Mort du résistant isérois Raymond Savoyat, il avait participé à la libération du camp de Buchenwald

Résistant isérois, Raymond Savoyat est décédé ce samedi 26 décembre. Engagé dès 16 ans dans l'Armée Secrète, il a combattu pour la Libération de Lyon, de Bourgoin et de La Tour-du-Pin, en Isère. Engagé jusqu'en Allemagne, il a participé à l'évacuation du camp de concentration de Buchenwald.

 

Raymond Savoyat, ancien résistant de la seconde guerre mondiale, photographié chez lui, le 24 mai 2019. Sylvain Frappat
Raymond Savoyat, ancien résistant de la seconde guerre mondiale, photographié chez lui, le 24 mai 2019. Sylvain Frappat © Sylvain Frappat

 

C'est le journal Le Monde qui a anoncé le décès de l'ancien soldat et résistant isérois Raymond Savoyat, ce samedi 26 décembre, à l'âge de 96 ans. Né en 1924 à Montagnieu, un petit village isérois au sud de Bourgoin, il n'avait que 16 ans quand les Allemands entrent dans la Tour-du-Pin, où il habite alors, c'était en 1940.

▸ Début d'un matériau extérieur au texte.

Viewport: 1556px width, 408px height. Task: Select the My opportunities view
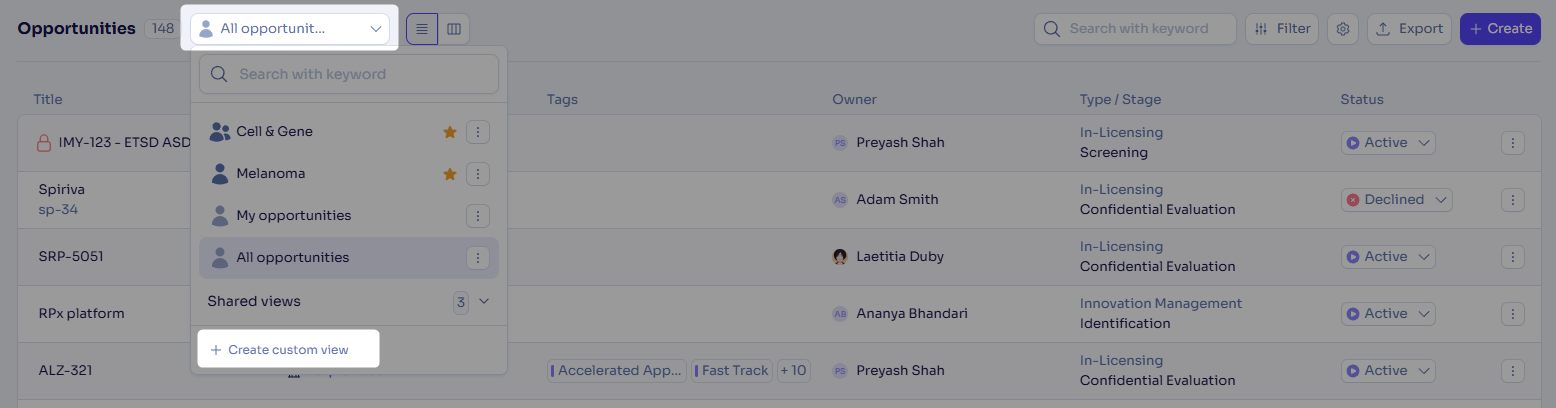tap(293, 216)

C'est avec son frère qu'il rejoint, à l'âge de 18 ans, l'Armée Secrète. Il devient chef de groupe du 4e bataillon des francs-tireurs et partisans en 1943, et participe, à plusieurs opérations de liaisons, sabotages, récupérations ou d'arrestation de miliciens.

Il se bat pour la libération de La Tour-du-Pin, de Bourgoin et de Lyon. Et le Musée de la Résistance et de la Déportation de l'Isère rend hommage aujourd'hui "à son engagement total et remarquable"

 

[Disparition] Raymond Savoyat, entré en Résistance dès l’âge de 18 ans et membre actif du 4ème bataillon des...

Publiée par Musée de la Résistance et de la Déportation de l'Isère sur Lundi 28 décembre 2020

 

"C'étaient des loques"

 

Soldat, il rejoint les troupes qui se battent en Allemagne. Il a toujours espéré retrouver la trace de son père, pris dans une rafle et déporté en mai 1940. Il ne retrouvera jamais... celui-ci est décédé un mois à peine avant la capitulation allemande, mi-avril 1945, au camp de Mauthausen, en Autriche.

Engagé dans l’armée américaine au sein de la IIIe armée du général Patton, le jeune chef de peloton avait reçu l’ordre de dérouter vingt-cinq camions militaires vers un lieu dont le nom ne figurait sur aucune carte. Un lieu situé près de la ville de Weimar. Il découvre alors l'horreur insoutenable du camp de Buchenwald.

Ces souvenirs, il les gardait enfouis dans sa mémoire, "dans un silence de désespoir, d’incompréhension" raconte Le Monde, auquel il accepté de se confier, en 2019, à l'aune de son départ, et sur l'insistance de ses petits-enfants.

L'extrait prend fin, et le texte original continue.